Today’s casualization is less about “following the rules” and more about mixing high- and low-price points and categories together, notes Sunny Zheng, analyst at Coresight Research, a global advisory and research firm specializing in retail and technology.
“Now that consumers’ lives are resuming, we are seeing them seeking out elevated casual looks and a mixing of casual pieces with event-wear or occasion wear—for example mixing jeans with a festive top and jacket,” Zheng says.
Since July, the number of women’s blazers selling out online across the US and UK for the first time soared 98% year-over-year, while high heel shoe sell-outs jumped 15% year-over-year, according to Edited.
Throughout Fall 2022, casualwear was defined by Y2K styles like cargo and parachute pants and denim skirts, says Marci. “The unusually warm weather saw retailers push light layers and baggy oversized fits instead of traditional seasonal styles like puffer coats.”
Preppy styling, Marci says, as seen on the runways from designers like Coach and Tommy Hilfiger, will continue to shape athleisure next year.

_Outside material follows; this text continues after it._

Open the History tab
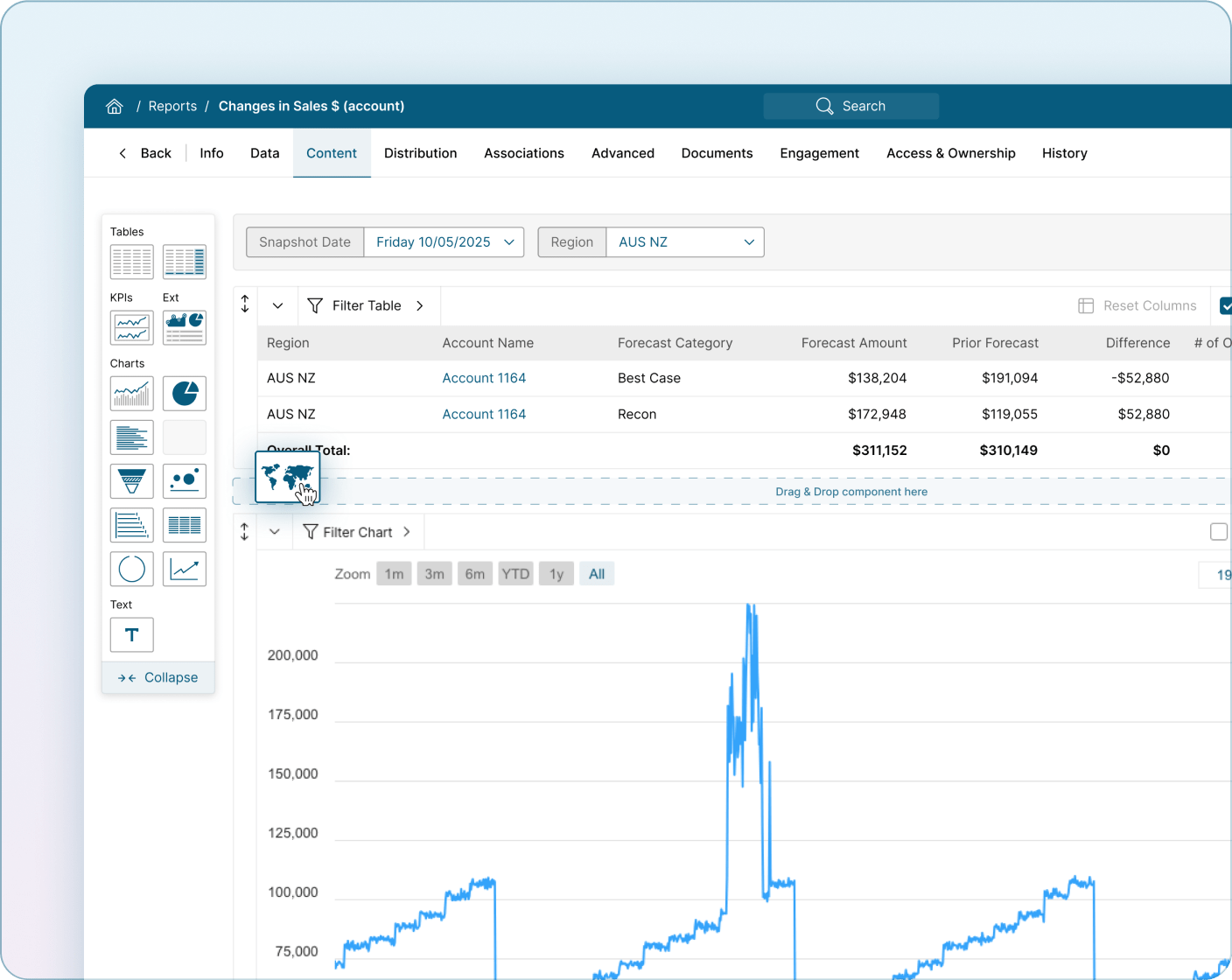This screenshot has width=1232, height=980. pyautogui.click(x=1064, y=153)
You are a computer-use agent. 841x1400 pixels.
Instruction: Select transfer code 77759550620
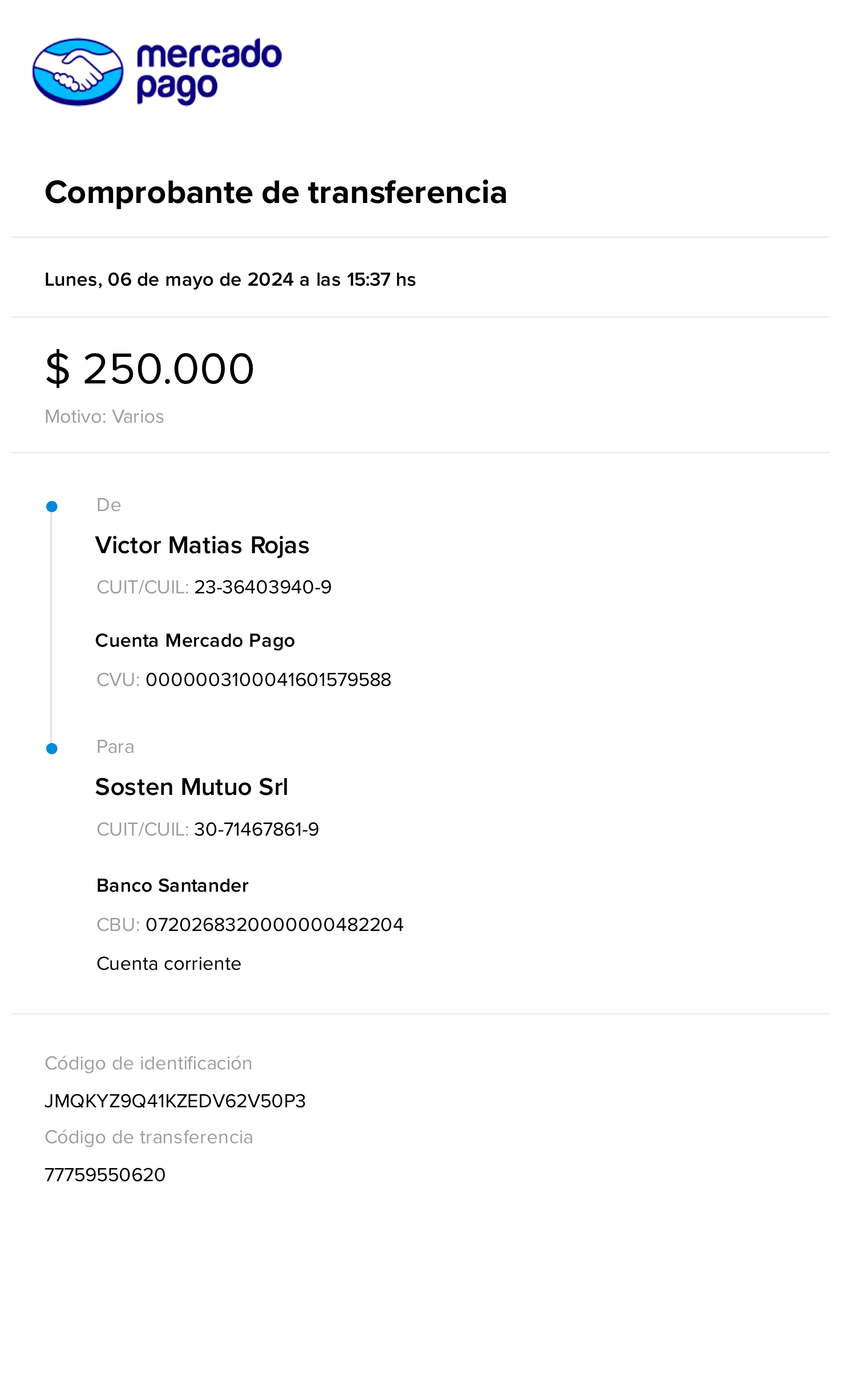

“Retailers can be expected to design into rugby stripes, branding, varsity lettering, tracksuits, pleated skirts and matching sets,” Marci says. “This trend will complement the already established tenniscore aesthetic and tap into the fast-growing interest of country club and racket sports like pickleball and padel.”
Retail analysts expect casualization will remain strong in 2023, with continued demand for denim, sportswear and athleisure.
“We predict faster growth of occasion wear categories compared to casual and active wear in 2023, but we do not expect the casualization trend to disappear,” Zheng says. “This was a trend that had already been set in motion before the pandemic.”
Following the success of luxury sportswear collaborations this year, such as Gucci X Adidas, Jacquemus X Nike and Ganni X New Balance, athleisure will continue to become “more elevated,” according to Marci.
“Both styles have the potential to coexist with each other,” Marci says. “Carbon 38 and Girlfriend Collective have already released higher-end collections with premium fabrics and luxurious details designed to transcend exercise and daywear to be paired with ‘going out’ outfits.”
Another example of breaking fashion rules is lingerie as daywear.
“It’s gaining popularity particularly among Generation Z, who are in awe of social media celebrities,” Zheng says. “A key reason for this trend to come back is post-pandemic people have now learnt to accept and love themselves.”
What was once considered scandalous, a la Madonna’s cone-shap bra in the 1980s, is now mainstream.
The way people are layering lingerie also recalls the ‘80s and early ‘90s.
“For example, large shirts are worn open at the front to show a bra, light-colored dresses are worn to show dark-colored undergarments,” Zheng says.
The lingerie trend is “favored by the Jenners and Bella Hadid, who have been spotted pairing exposed briefs with knitwear, stockings or Uggs,” Marci says. “This theme borrows boudoir elements while keeping comfort in mind. Satin co-ords, slip dresses, bralettes, silk headscarves and ballet flats also contribute to this emerging theme.”
One can guess the late French designer Mugler, whose designs drew heavy on lingerie influences and whose corsetry-inspired catsuits were recently worn on stage by artists like Dua Lipa and Megan Thee Stallion, would have approved.